Ignoring the whole preserve mode (that is also in rgb levels ) , but a levels adjustment is basic substraction, addition and multiplication .
The ‘gamma adjustment’ by moving the middle point is a power operation. Stuff that can be done on ‘infinity data’ just fine. Negative values are maybe a bit of an issue.
See it like this, if you take the 100% point and drag it to 50%, you are multiplying everything by 0.5 (as in, dividing by two). If you encounter a value that is 350% for example , you can do the same adjustment just fine and it becomes 175%. So far , it works fine on scene data , and you are even still linear.
Exposure is also nothing more besides multiplying.
Now, if you drag the mid point without modifying 0% and 100%. Let’s say you are dragging 18% to 50% without changing black and white. That is a pow() operator , which makes it a sort of curve. So you loose linearity. But that pow() operator is also perfectly fine on a value like 350% without clipping it.
There is no sharp knee here. (I use this all the time in inverting and finishing up my own negative scans , which i do in floating point on a whole roll at the same time to not clip anything).

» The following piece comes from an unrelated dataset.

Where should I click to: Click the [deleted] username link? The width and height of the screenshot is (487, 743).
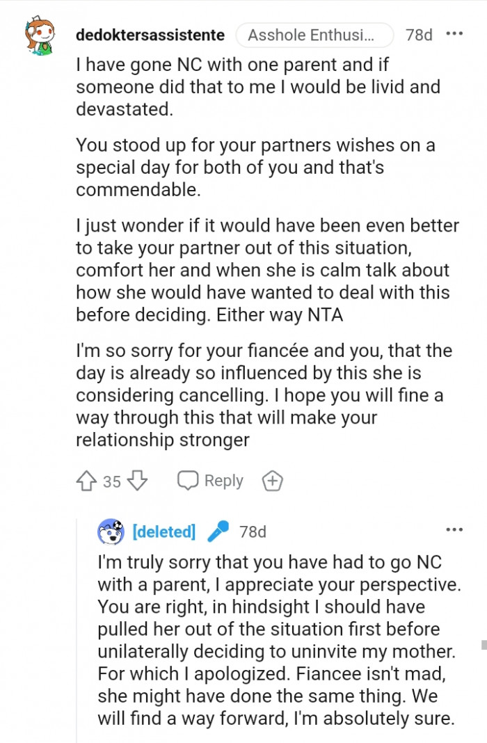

A ‘floating point’ levels adjustment isn’t that different to an exposure adjustment with some extras. But not something to be scared of.
Still unorthodox, and I keep saying that to make it clear that i don’t go recommending this :). But it’s also not as wrong as putting a display-referred module before filmic .
If it prevents people from having to go through all modules again and again because if a late-workflow exposure change … sure! If it works for you, it works for you !
I haven’t needed it. But I also don’t mask that much. Take from that what you will.